Collected data:
=== Section Start ===
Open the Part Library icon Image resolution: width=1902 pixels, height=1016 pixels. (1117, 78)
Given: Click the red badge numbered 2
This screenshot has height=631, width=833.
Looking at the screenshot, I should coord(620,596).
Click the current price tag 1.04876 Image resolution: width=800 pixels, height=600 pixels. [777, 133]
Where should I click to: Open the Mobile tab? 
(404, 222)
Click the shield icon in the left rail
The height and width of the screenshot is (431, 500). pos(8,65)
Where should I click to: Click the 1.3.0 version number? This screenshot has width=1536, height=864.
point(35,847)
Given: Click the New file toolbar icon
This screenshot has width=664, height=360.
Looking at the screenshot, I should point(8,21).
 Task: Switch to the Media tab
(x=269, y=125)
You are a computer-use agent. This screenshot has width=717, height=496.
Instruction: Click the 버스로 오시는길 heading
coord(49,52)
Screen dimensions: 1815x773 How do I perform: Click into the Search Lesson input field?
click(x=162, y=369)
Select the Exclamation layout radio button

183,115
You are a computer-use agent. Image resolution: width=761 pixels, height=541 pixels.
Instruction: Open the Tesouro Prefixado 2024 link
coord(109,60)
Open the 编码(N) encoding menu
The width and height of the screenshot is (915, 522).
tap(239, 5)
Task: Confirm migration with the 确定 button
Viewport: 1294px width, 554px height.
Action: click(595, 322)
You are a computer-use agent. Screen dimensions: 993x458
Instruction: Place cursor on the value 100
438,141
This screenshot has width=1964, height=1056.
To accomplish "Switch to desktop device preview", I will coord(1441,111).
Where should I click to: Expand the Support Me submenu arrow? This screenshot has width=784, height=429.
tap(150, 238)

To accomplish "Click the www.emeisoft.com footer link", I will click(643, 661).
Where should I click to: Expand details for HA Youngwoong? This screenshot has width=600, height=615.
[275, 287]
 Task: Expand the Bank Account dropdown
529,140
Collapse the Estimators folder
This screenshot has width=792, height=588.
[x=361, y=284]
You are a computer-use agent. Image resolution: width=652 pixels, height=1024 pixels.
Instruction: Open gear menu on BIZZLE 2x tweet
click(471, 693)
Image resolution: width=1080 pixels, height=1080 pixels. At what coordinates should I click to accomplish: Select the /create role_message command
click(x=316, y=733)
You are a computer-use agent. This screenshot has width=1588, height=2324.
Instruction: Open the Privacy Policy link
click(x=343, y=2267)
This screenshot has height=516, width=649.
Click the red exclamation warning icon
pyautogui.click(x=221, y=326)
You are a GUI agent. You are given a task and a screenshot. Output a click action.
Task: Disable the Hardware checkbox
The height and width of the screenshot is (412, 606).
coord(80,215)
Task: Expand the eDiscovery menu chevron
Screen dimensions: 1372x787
=== Section End ===
What you have to do » What lines in the records contain the word "will"? Return each one.

Written response »
To accomplish "Switch to desktop device preview", I will coord(1441,111).
To accomplish "Click the www.emeisoft.com footer link", I will click(643, 661).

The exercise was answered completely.